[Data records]
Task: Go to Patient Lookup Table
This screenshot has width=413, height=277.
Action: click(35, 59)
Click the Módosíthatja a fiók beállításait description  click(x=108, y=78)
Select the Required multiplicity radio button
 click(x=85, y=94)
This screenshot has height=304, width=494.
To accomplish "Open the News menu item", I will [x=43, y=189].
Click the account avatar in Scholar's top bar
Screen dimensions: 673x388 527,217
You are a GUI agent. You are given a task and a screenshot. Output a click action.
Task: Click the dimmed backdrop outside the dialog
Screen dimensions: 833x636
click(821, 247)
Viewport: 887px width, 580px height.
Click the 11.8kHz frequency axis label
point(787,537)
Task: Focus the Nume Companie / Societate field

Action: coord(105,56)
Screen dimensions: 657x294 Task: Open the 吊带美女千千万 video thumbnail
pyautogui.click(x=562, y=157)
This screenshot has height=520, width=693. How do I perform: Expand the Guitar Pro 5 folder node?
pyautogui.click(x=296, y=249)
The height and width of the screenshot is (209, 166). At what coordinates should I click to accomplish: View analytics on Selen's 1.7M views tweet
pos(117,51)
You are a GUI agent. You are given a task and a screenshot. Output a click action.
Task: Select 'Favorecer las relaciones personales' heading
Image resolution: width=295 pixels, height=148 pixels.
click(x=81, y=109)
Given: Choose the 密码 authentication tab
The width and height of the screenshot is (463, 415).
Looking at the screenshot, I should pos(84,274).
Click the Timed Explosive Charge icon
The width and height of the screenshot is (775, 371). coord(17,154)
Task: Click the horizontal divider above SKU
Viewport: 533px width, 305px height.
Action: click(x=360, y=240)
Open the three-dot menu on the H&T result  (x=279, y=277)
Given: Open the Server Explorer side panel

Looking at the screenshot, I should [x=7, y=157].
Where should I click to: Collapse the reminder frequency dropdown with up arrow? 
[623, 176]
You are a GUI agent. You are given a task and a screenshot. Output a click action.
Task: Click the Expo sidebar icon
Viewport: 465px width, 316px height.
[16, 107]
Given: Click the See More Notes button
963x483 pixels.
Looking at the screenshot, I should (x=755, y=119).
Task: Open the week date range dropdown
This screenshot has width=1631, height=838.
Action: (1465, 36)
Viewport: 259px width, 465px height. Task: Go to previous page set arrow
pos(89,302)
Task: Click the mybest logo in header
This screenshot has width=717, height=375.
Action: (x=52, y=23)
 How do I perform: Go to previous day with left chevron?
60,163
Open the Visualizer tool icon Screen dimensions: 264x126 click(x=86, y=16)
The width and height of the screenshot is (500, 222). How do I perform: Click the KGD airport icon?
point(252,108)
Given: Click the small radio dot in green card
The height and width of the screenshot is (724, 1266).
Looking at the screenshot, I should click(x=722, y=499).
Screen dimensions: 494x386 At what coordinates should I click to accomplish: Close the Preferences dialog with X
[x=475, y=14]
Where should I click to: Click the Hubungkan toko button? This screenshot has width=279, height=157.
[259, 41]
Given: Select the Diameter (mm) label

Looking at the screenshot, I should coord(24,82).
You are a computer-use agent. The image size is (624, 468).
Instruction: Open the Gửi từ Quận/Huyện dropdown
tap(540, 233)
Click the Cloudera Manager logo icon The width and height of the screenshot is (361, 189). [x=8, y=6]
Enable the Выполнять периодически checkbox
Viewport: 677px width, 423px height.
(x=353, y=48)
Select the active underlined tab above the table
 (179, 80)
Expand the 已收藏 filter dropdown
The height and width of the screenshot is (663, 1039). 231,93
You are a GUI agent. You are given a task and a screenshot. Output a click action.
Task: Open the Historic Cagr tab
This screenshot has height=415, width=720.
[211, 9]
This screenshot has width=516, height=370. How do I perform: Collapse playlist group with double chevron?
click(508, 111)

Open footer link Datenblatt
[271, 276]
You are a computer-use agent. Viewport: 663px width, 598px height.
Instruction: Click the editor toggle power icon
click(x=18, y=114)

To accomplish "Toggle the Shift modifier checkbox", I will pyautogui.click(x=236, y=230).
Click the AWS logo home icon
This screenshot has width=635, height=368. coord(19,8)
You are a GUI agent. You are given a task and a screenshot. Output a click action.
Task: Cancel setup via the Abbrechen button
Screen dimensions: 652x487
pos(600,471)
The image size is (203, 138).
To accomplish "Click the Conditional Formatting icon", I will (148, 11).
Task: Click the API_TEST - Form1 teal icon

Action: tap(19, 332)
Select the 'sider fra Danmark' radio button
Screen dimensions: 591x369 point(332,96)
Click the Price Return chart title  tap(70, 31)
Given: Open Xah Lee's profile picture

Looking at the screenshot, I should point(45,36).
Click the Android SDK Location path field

» **Work required**
The reply should be nothing but the number of lines in the entries that include "menu".

» **Written reply**
2